Question

"If all the zeroes of a cubic polynomial $x^3+a{x}^2-bx+c$ are position, then atleast one of $a,b$ and $c$ is one-negative." Is this statement true of false? Justify.

Answer 1

The statement is false.

Let $\alpha ,\beta$ and $\gamma$ be the zeroes of cubic polynomial $x^3+a{x}^2-bx+c$ then the product of zeroes is

$\alpha \beta \gamma ={(-1)}^3\frac{constantterm}{Coefficientof{x}^3}=\frac{-c}{1}$

$\therefore \alpha \beta \gamma =-c$

Given that, all three zeroes are positive.

So, the product of all three zeroes is also positive.
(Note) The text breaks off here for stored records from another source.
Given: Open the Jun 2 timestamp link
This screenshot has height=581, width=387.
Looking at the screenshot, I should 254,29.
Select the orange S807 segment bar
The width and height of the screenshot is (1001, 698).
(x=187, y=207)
$\Rightarrow \alpha \beta \gamma >0$

$\Rightarrow -c>0$

$\Rightarrow c<0$

Now, sum of the zeroes$=\alpha +\beta +\gamma =(-1)\frac{coefficientof{x}^2}{Coefficientof{x}^3}=\frac{-a}{1}=-a$

But $\alpha ,\beta$ and $\gamma$ are all positive.

Thus, its sum is also positive.

$\Rightarrow \alpha +\beta +\gamma >0$

$\Rightarrow -a>0$

$\Rightarrow a<0$

And sum of the product of two zeroes at times $={(-1)}^2\frac{coefficientofx}{Coefficientof{x}^3}=\frac{-b}{1}=-b$

$\alpha \beta +\beta \gamma +\gamma \alpha =-b>0$

$\Rightarrow -b>0$

$\Rightarrow b<0$

So, the cubic polynomial $x^3+a{x}^2-bx+c$ has all three zeroes which are positive only when all constants $a,b$ and $c$ are negative.

So, the cubic polynomial has all three zeroes which are positive only when all constants $a,b$ and $c$ are negative.